## Linear Regression

Given a set of samples, $x_1, x_2, ... x_n$ and $y_1, y_2, ... y_n$, a simple linear model can be written as:

$$ y_i = a x_i + b\tag{1}$$

(1) can be rewritten in matrix form:

$$ \begin{bmatrix}
y_1 \\
y_2 \\
... \\
y_n
\end{bmatrix} = \begin{bmatrix}
x_1 & 1 \\
x_2 & 1 \\
... \\
x_n & 1
\end{bmatrix} \begin{bmatrix}
a \\
b
\end{bmatrix} \tag{2}$$

Introduce variables for simplification:

$$ y = \begin{bmatrix}
y_1 \\
y_2 \\
... \\
y_n
\end{bmatrix} \tag{3}$$

$$ A = \begin{bmatrix}
x_1 & 1 \\
x_2 & 1 \\
... \\
x_n & 1
\end{bmatrix} \tag{4}$$

Substitute variables defined in (3) and (4) to produce a simplifed form of (2):

$$ y = A \begin{bmatrix}
a \\
b
\end{bmatrix} \tag{5}$$

If $A$ is a square matrix, i.e. $n = 2$, $a$ and $b$ can be determined exactly:

$$ \begin{bmatrix}
a \\
b
\end{bmatrix} = A^{-1} y \tag{6}$$

In the case where $n > 2$, $A$ is not square and cannot be inverted.
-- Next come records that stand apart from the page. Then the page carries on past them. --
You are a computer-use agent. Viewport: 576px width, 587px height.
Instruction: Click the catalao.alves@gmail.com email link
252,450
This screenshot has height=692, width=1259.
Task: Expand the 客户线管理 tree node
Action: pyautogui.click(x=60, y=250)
One solution is to compute a pseudo-inverse by multiplying $A$ by it's transpose $A^T$, which will yield a square matrix on the right hand side:

$$ A^T y = A^T A \begin{bmatrix}
a \\
b
\end{bmatrix} \tag{7}$$

The matrix $A^T A$ on the right can be eliminated by multiplying by it's inverse $(A^T A)^{-1}$:

$$ (A^T A)^{-1} A^T y = (A^T A)^{-1} (A^T A) \begin{bmatrix}
a \\
b
\end{bmatrix} \tag{8} $$

Simplifying yields the result for $a$ and $b$:

$$ \begin{bmatrix}
a \\
b
\end{bmatrix} = (A^T A)^{-1} A^T y\tag{9}$$

## Model Accuracy

The accuracy of the model above can be measured by computing the mean squared error between predicted and training values:

$$ \epsilon = \frac{1}{m} \sum_{i=1}^{m} (a x_i + b - y_i)^2 $$

The prediction error can be computed in the same way, but using the test samples instead of the training samples.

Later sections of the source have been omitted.